→ **Exercise requirements**
Among the lines below, copy exactly those from the one with "Click the profile 'Настройки...' button" through the one with "Mute audio with", counting both ends.

--- Extracted records Enclosed Below ---

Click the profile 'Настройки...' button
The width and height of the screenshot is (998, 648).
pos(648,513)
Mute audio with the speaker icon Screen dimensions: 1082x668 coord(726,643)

--- End of Enclosed Extracted records ---
--- Extracted records Enclosed Below ---

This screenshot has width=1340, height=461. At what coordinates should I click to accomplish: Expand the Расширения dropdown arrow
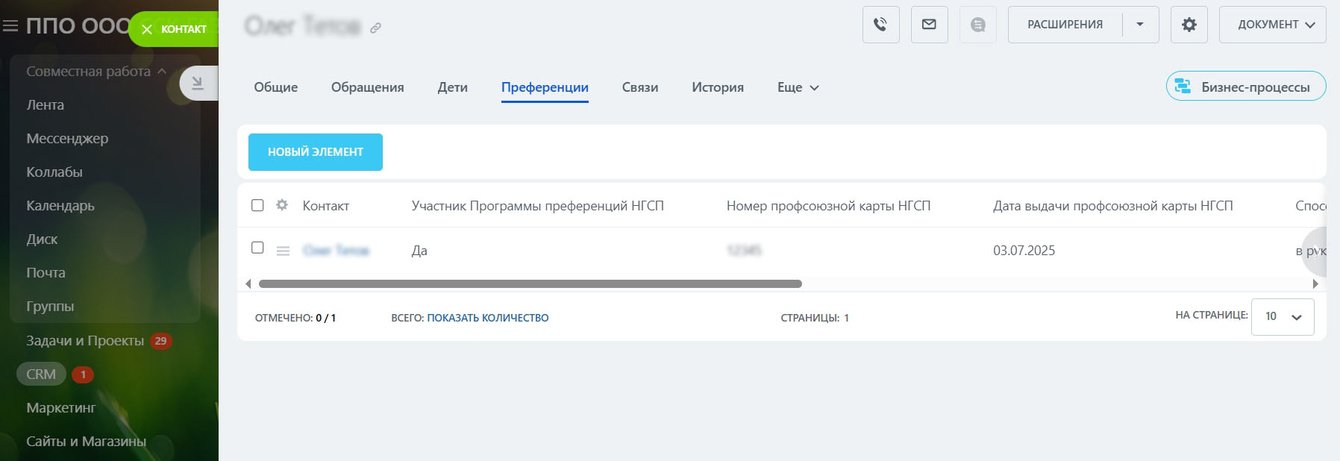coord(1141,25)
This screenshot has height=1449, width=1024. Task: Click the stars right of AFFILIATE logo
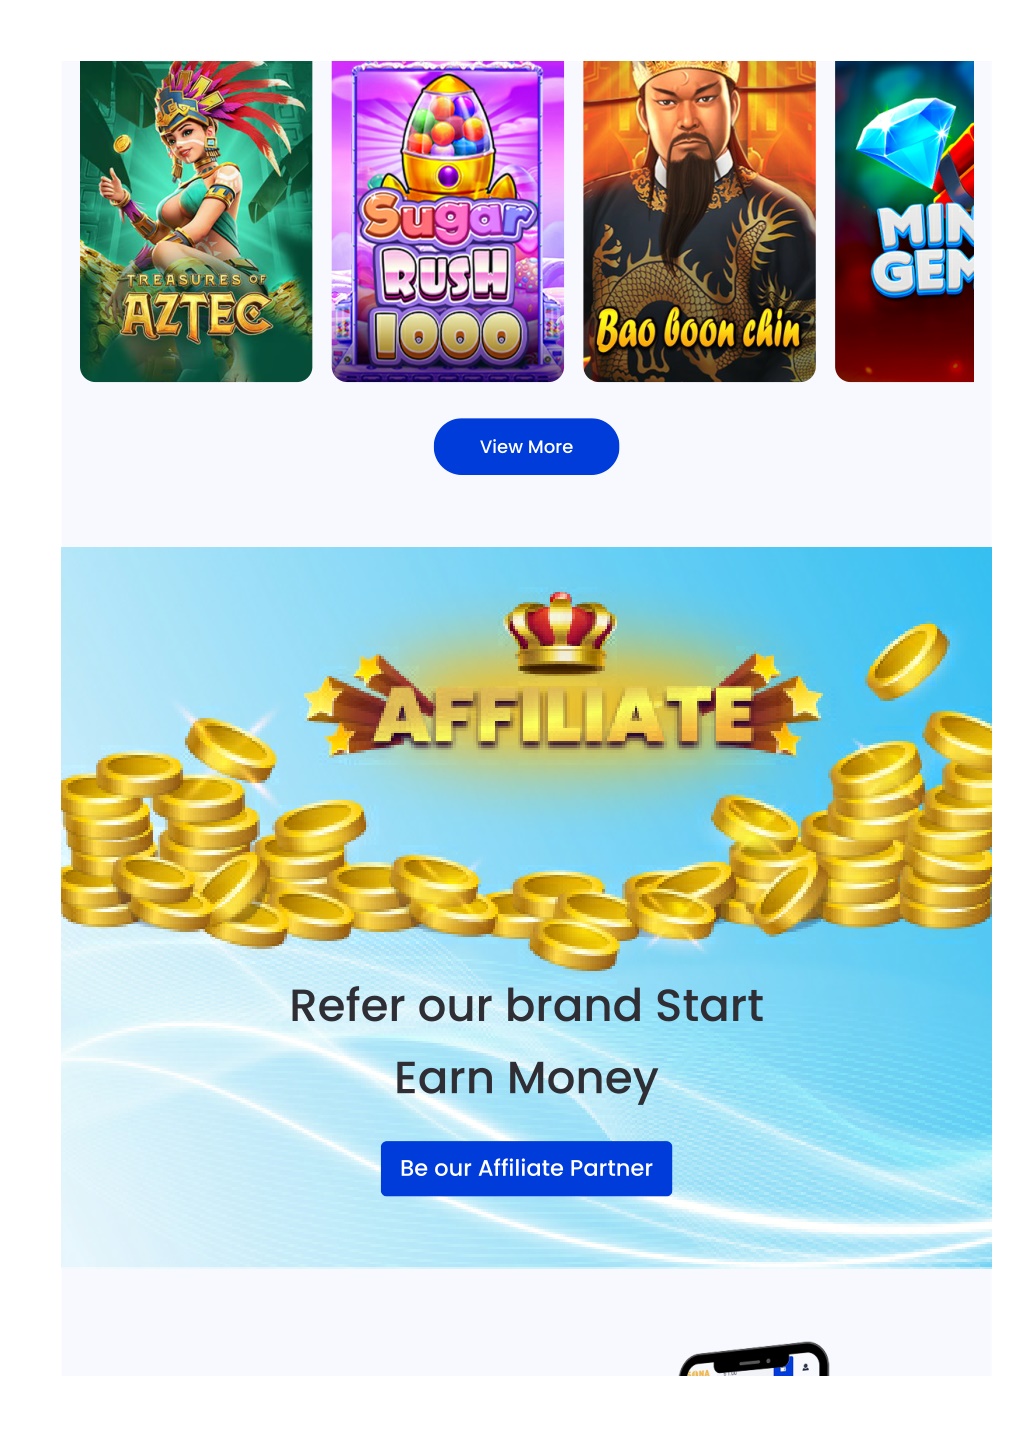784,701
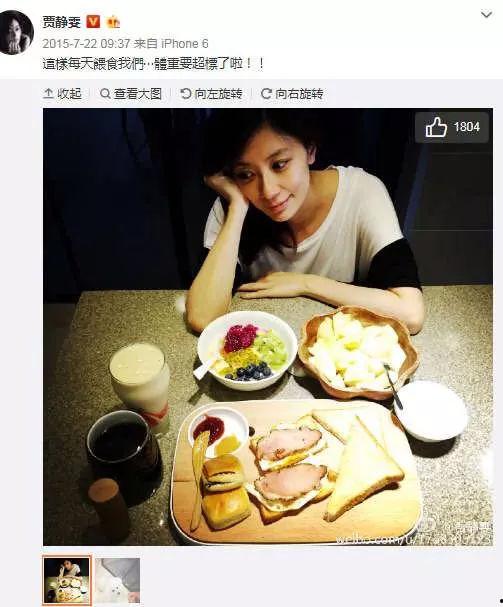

--- End of Enclosed Extracted records ---

→ **Written solution**
Click the profile 'Настройки...' button
The width and height of the screenshot is (998, 648).
pos(648,513)
Mute audio with the speaker icon Screen dimensions: 1082x668 coord(726,643)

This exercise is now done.